Oh life, it's bigger
It's bigger than you
And you are not me
The lengths that I will go to
The distance in your eyes
Oh no, I've said too much
I set it up
That's me in the corner
That's me in the spotlight
Losing my religion
Trying to keep up with you
And I don't know if I can do it
Oh no, I've said too much
I haven't said enough
I thought that I heard you laughing
I thought that I heard you sing
I think I thought I saw you try
Every whisper
Of every waking hour
I'm choosing my confessions
Trying to keep an eye on you
Like a hurt, lost and blinded fool, fool
Oh no, I've said too much
I set it up
Consider this
Consider this, the hint of the century
Consider this, the slip
That brought me to my knees, failed
What if all these fantasies come
Flailing around
Now I've said too much
I thought that I heard you laughing
I thought that I heard you sing
I think I thought I saw you try
But that was just a dream
That was just a dream
That's me in the corner
That's me in the spotlight
Losing my religion
Trying to keep up with you
And I don't know if I can do it
Oh no, I've said too much
I haven't said enough
I thought that I heard you laughing
I thought that I heard you sing
I think I thought I saw you try
But that was just a dream
Try, cry, why try
That was just a dream
Just a dream
Just a dream, dream
With many of the popular bands and artists from the 1970s onwards I tend to get tired of their greatest hits and prefer what we used to call (and some of us still do) their album tracks.

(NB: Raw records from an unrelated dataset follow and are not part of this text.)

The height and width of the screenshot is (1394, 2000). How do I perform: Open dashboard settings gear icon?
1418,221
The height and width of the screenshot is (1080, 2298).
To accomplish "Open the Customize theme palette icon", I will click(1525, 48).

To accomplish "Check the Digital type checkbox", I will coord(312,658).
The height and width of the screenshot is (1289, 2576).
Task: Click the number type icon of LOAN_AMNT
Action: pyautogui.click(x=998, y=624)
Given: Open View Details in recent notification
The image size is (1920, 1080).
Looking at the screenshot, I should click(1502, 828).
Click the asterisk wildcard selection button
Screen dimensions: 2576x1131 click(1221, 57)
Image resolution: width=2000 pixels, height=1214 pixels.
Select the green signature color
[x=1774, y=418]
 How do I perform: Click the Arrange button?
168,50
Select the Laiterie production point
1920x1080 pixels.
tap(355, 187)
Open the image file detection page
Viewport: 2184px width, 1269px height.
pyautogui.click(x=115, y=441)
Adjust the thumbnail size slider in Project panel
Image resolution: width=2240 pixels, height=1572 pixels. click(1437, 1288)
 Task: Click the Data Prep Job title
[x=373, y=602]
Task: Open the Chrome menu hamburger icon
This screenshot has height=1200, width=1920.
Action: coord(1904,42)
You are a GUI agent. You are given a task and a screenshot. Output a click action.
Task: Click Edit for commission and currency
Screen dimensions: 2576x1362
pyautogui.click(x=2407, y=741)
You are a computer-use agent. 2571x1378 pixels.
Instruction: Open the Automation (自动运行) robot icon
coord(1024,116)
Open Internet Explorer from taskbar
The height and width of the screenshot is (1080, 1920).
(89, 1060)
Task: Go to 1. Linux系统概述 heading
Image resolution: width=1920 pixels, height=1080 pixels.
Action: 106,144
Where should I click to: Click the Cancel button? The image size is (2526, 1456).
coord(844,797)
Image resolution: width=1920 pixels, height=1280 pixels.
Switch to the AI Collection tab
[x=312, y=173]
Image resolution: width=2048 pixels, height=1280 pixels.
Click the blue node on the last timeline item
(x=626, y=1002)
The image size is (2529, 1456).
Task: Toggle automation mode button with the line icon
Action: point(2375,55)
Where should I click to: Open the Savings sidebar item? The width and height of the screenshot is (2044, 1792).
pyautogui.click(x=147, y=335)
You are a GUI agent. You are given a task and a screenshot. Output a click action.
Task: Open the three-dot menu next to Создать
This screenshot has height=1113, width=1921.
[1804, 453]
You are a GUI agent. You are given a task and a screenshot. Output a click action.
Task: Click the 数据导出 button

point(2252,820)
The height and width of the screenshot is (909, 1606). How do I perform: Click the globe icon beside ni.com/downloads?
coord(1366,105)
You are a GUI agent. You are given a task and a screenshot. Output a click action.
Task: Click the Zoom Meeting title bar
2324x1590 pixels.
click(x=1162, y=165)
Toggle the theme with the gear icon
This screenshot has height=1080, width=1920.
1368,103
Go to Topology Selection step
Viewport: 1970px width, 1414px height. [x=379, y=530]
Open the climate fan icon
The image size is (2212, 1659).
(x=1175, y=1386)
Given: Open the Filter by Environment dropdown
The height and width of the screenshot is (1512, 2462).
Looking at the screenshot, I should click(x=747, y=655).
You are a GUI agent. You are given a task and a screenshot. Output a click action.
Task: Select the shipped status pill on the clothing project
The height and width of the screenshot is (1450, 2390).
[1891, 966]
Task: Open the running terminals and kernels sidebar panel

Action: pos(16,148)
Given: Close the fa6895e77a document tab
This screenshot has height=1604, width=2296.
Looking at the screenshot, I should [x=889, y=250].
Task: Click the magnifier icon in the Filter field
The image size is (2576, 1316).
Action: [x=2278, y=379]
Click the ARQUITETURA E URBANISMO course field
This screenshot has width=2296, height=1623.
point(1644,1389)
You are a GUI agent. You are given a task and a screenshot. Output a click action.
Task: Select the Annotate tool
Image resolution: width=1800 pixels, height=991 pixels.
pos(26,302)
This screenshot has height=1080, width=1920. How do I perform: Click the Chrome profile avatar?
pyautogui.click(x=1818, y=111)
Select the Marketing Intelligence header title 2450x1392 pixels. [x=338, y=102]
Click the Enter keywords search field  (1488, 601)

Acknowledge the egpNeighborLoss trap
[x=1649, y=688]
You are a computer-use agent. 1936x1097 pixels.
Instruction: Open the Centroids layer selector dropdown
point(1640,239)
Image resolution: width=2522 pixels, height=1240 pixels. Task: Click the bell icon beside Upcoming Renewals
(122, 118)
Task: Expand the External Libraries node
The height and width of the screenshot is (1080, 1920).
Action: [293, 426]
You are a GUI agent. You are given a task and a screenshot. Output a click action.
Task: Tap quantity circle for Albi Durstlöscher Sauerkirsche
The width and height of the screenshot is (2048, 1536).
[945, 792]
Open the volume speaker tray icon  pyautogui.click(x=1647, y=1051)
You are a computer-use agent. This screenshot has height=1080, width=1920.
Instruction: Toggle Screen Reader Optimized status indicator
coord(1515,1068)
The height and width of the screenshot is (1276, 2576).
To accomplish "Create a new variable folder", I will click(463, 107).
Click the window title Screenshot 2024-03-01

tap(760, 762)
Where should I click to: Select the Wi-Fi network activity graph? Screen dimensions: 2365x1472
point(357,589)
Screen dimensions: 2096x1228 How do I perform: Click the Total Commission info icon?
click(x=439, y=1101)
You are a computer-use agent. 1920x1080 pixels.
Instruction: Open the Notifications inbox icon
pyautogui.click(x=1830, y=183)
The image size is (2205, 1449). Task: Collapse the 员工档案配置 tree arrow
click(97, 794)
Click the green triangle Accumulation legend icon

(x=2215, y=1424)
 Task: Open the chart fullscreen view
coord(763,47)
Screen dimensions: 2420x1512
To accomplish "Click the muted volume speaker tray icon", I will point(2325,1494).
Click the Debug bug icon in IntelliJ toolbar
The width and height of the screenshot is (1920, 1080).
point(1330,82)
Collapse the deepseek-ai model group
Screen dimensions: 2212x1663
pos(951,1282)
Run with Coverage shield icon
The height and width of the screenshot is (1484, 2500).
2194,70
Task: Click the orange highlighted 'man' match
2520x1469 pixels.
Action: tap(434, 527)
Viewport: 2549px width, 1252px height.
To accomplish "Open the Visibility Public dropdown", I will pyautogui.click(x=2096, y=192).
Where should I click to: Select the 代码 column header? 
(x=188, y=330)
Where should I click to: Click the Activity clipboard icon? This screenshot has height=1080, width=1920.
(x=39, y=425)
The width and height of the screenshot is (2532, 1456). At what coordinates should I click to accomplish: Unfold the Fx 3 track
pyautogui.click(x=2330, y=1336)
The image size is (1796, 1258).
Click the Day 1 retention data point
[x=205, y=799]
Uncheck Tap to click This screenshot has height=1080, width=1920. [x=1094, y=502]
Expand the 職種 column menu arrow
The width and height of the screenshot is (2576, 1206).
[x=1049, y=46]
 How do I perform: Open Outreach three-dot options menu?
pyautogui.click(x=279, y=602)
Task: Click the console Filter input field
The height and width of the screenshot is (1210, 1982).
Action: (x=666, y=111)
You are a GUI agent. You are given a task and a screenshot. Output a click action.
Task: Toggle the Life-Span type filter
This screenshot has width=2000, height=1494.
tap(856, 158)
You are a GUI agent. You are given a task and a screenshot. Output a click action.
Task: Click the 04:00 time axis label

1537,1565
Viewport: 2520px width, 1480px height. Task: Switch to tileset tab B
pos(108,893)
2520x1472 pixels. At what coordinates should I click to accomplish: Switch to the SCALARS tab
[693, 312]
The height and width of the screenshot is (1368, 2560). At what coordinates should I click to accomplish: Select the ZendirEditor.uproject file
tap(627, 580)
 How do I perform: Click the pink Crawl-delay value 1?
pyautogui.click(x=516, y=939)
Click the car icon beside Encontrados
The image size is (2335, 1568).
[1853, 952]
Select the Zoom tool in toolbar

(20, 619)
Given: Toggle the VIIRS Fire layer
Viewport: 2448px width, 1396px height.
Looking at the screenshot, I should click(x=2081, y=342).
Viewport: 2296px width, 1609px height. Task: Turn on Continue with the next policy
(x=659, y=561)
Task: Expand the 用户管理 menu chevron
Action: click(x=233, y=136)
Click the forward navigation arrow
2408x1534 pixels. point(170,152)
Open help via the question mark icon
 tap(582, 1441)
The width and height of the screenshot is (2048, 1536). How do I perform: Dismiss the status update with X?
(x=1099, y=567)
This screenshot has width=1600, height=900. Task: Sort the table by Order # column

With R.E.M. it's quite the opposite. I think some of their most well-known hit singles are great, and that's about it. Hearing" Losing My Religion" by chance on AOR radio or in a shop or
something is always a treat and puts me in a better mood. It might be the mandolin, there are not many massive mandolin hits about. And the mandolin interplay with the guitar, and the dynamic
bass and strings, the melody, the lot...
And the flip side of the single "Rotary Eleven" ain't half bad either. A retro instrumental with tremolo guitar and vintage organ that wouldn't have been out of place in one of the black
and white films by Jim Jarmusch.
The single paved the way for a much bigger audience for R.E.M. Bassist Mike Mills later stated that without "Losing My Religion", Out of Time, the album where it is taken from, would
have sold two or three million copies. Instead it sold about ten millions. Once well into the 1990s some of the straight boys at my work was very excited. They were going to an arena concert
in the afternoon and the band playing was R.E.M. It made me think. This was not a connoisseur band for the few any more. "Losing My Religion" had changed that.